- [Document passage]:
•••••

Cathaoir Synge (Synge's Chair) was the writer's favourite place on the island, overlooking Inis Mór and the Atlantic.

== Demographics ==
The table below reports data on Inishmaan's population taken from Discover the Islands of Ireland (Alex Ritsema, Collins Press, 1999) and the Census of Ireland. Census data in Ireland before 1841 are not considered complete and/or reliable.

==Infrastructure==
The island is connected to the national grid via a submarine cable.

A desalination plant provides water for the residents, but water shortages are still a common occurrence.

=== Transport ===
Inishmaan has a new jetty ("Caladh Mor") since 2007, with services to Rossaveel and Doolin. It also has an airstrip connecting it to the mainland.

|  | Ferry services |  |  |  |
|---|---|---|---|---|
| Rossaveel |  | Aran Island Ferries Rossaveel–Inis Oírr |  | Inis Oírr |
| Kilronan, Inis Mór |  | Doolin Ferry Inis Mór–Doolin (seasonal) |  | Inis Oírr |

==Education==
There is a primary school on the island, Scoil Náisiúnta Inis Meáin.

There is also a secondary school, Colaiste Naomh Eoin. Coláiste Naomh Eoin was opened on 1 September 2003 under the auspices of Coláiste Colmchille (Inverin) and the County Galway Vocational Education Committee. It caters for the entire second level educational needs of the Aran islands. Senior Cycle was first introduced in 2006. The school is housed in a building on hire from the local co-operative. Four school classrooms and the school office are located there. The new science laboratory was renovated in 2008. A woodwork, technical graphics and construction studies workshop was added to the infrastructure over 2008/2010. The school also has use of the local football pitch, in addition to a lined basketball court. The students of Coláiste Naomh Eoin wear a red V neck jumper with a grey polo neck with the crest of the school imprinted on them. Both male and female students wear black trousers with black shoes or runners.

•••••

- [Information]:
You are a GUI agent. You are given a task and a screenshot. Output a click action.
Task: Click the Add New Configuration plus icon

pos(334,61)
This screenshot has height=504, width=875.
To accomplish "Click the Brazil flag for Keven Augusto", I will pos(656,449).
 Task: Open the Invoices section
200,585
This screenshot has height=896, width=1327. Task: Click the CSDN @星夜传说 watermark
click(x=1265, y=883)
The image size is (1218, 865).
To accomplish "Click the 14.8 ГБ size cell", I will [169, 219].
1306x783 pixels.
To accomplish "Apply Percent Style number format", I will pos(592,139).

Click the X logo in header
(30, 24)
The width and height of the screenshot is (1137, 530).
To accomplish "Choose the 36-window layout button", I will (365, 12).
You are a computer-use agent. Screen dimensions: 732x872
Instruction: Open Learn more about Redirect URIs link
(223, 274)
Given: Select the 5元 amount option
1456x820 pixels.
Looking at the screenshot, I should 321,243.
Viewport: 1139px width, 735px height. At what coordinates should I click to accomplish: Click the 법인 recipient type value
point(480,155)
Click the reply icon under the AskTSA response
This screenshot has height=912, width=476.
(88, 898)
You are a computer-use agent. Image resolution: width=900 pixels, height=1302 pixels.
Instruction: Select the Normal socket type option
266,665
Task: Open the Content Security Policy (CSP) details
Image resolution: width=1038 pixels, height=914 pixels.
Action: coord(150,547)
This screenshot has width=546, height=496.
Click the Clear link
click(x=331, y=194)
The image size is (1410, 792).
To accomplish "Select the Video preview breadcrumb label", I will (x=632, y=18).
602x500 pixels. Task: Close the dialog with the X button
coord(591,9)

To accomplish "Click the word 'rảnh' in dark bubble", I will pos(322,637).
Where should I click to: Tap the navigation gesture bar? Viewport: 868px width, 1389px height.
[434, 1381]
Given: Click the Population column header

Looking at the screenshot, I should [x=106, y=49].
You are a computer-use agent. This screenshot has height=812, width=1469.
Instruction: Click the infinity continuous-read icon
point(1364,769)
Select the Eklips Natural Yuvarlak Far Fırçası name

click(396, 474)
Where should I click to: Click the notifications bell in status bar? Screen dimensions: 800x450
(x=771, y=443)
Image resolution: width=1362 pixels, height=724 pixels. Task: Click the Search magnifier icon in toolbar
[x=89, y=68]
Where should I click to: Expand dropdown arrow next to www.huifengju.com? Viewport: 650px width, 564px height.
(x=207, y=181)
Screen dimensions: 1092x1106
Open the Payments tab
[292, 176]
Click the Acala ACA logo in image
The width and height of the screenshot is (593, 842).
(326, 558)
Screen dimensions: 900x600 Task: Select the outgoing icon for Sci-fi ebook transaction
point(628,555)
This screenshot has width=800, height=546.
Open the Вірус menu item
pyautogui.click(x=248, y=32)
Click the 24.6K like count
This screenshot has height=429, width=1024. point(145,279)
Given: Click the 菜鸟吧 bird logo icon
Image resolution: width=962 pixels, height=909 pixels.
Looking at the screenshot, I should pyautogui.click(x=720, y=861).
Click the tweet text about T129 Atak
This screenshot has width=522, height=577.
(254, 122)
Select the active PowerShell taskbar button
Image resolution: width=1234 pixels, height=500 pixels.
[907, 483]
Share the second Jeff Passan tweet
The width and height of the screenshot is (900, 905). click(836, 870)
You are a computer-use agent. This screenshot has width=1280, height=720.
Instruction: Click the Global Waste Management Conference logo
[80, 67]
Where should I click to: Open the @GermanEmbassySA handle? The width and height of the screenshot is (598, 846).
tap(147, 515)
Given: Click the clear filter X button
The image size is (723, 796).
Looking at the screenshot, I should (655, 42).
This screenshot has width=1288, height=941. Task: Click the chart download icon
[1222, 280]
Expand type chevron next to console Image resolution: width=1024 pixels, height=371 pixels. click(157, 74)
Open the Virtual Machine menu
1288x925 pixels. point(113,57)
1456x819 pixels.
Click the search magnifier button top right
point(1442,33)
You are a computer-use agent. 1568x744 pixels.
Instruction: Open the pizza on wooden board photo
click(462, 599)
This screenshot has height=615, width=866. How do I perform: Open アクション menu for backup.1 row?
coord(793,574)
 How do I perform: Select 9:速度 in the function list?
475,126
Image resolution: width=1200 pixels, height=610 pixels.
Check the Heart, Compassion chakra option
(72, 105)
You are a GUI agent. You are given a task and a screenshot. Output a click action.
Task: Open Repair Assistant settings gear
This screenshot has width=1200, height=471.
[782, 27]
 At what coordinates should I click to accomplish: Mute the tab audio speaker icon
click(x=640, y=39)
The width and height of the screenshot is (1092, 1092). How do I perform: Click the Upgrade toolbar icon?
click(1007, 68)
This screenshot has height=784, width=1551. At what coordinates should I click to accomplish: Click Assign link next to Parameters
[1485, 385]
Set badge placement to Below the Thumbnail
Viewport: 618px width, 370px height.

•••••

- [Problem 1]:
Answer these questions from the Inishmaan passage, each on its own line:
(a) How is the island connected to the national grid?
(b) Since what year has Inishmaan had its new jetty?
(c) On what date was Coláiste Naomh Eoin opened?
- [Problem 2]:
In one to three sentences, explain why the Inishmaan passage cautions against Irish census figures from before 1841.

- [Output 1]:
(a) It is connected via a submarine cable.
(b) Since 2007.
(c) On 1 September 2003.

- [Output 2]:
Census data in Ireland before 1841 are not considered complete and/or reliable.